I have used a 10' haybuster which is so heavy there is no issue. Also used a 7 ft grt plains. I own a Brillion till and seed which has packer wheels in rear but not the same as spring loaded No till drills. My point was it is just good insurance if you have one available-I wouldn't expend the energy and time to go rent one etc.

My beef with the GP was the trapping of seed in the boot tubes-stores a bunch then releases when you raise, lower or hit a bump so you get gaps. The GPs that I used were all rented and so I wasn't willing to put smooth tubing in the boot tubes-I think that would totally solve the problem. The till and seed uses a deflector pan to spread the seed out then presses it in with teeth and the roller.


----------



## 8350HiTech (Jul 26, 2013)

I have a GP. Agreed on the seed tubes. I took mine off and shortened them to the extent that they don't do that anymore, though I'm sure it will cause them to crack sooner.


----------



## Hayman1 (Jul 6, 2013)

DSLinc1017 said:


> your saying to do a Teff / Timothy mix, I have seen Teff pop up on the forum, just never really paid any attention to what it was. Just did some reading and you may be right.


No, that may work also, but I was saying to plant teff as a summer annual, then no till or conventional till timothy in the fall following cutting the teff. The literature suggests that teff mixes aren't the best approach but they may be wrong. I have never heard of planting timothy in the spring with a nurse crop.

Back in the day in Va we always planted wheat as a cover and timothy in early november, harvested the wheat the following July, cut the ragweed in October, and had timothy suddenly emerge the following spring.

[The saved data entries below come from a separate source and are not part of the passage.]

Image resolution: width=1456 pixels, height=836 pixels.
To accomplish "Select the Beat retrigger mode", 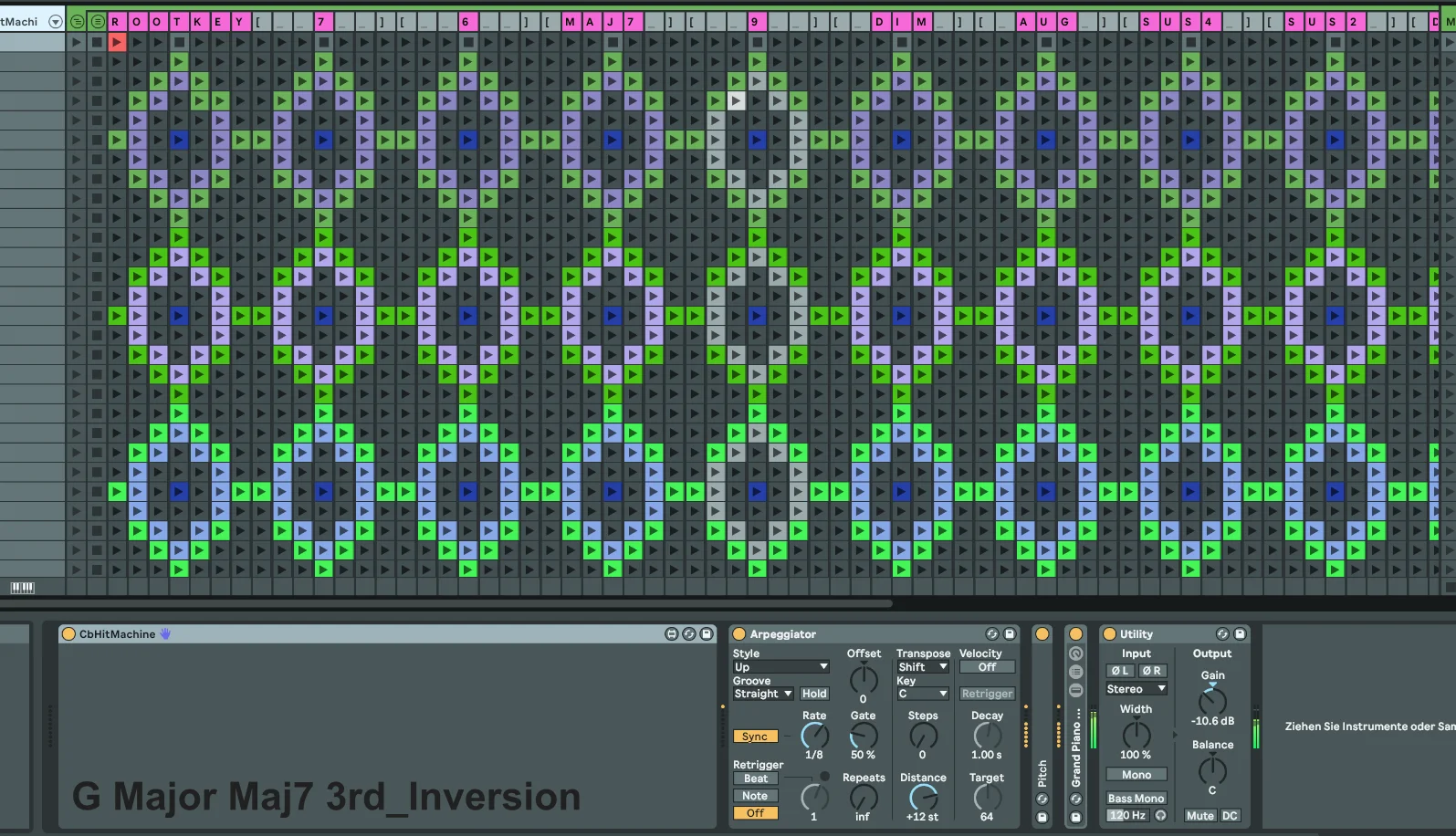I will (756, 779).
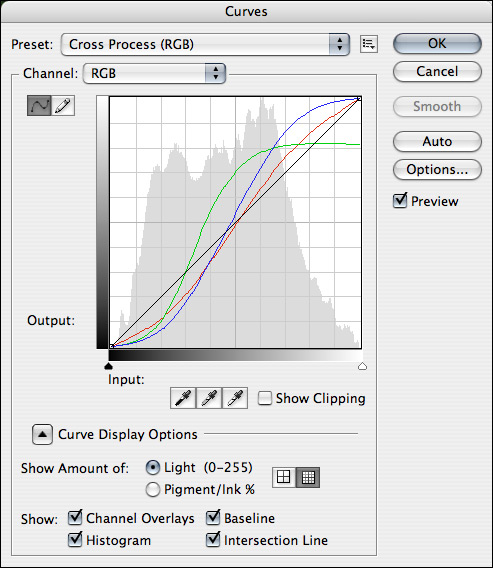Click the curve's top-right end point
The height and width of the screenshot is (568, 493).
(x=359, y=99)
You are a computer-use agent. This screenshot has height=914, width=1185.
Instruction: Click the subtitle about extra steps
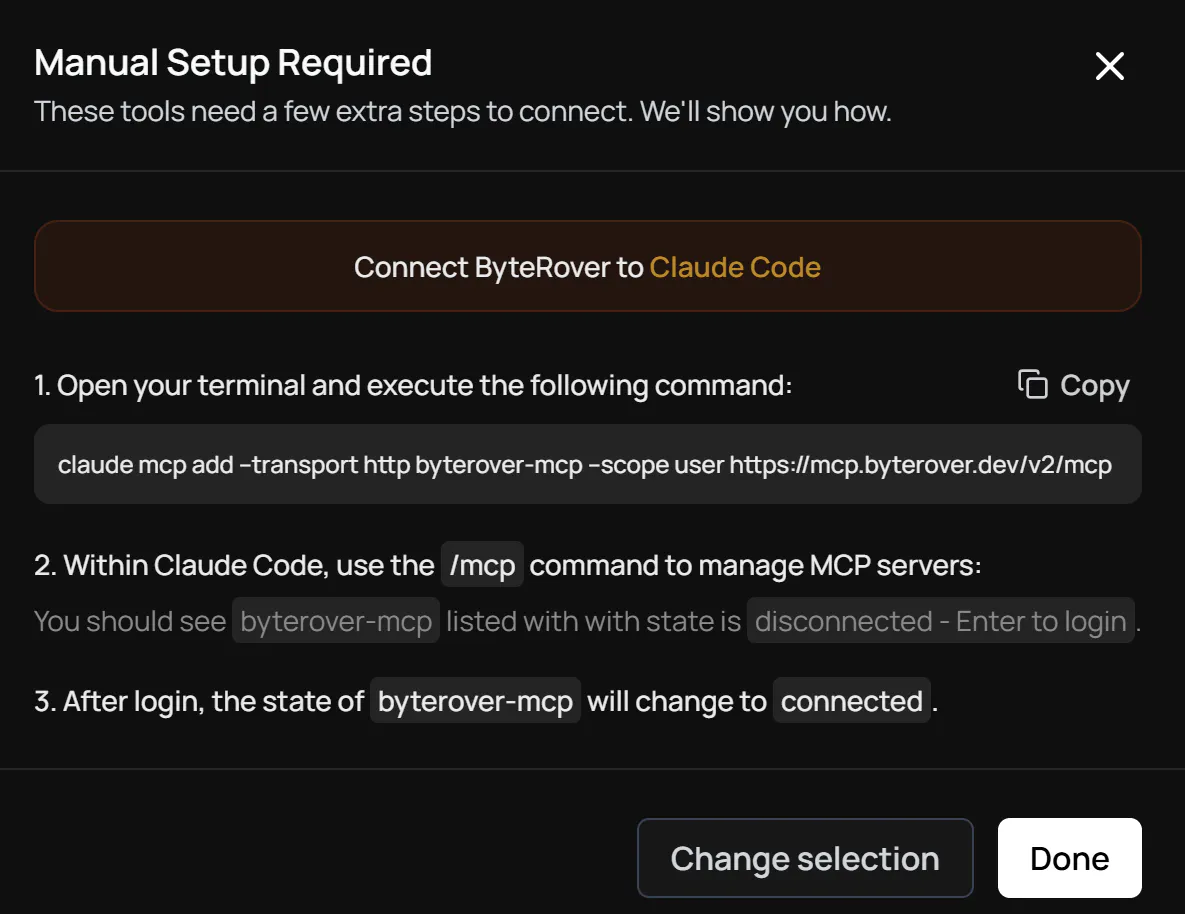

I don't do that any more since I don't have a combine for the wheat and when you only have a small acreage getting someone to come combine it for you is a struggle. Also takes your hayfield out of production for a year and if you don't have some really desperate cows you don't have a market for the ragweed/stubble in the fall.


----------



## Hayman1 (Jul 6, 2013)

8350HiTech said:


> I have a GP. Agreed on the seed tubes. I took mine off and shortened them to the extent that they don't do that anymore, though I'm sure it will cause them to crack sooner.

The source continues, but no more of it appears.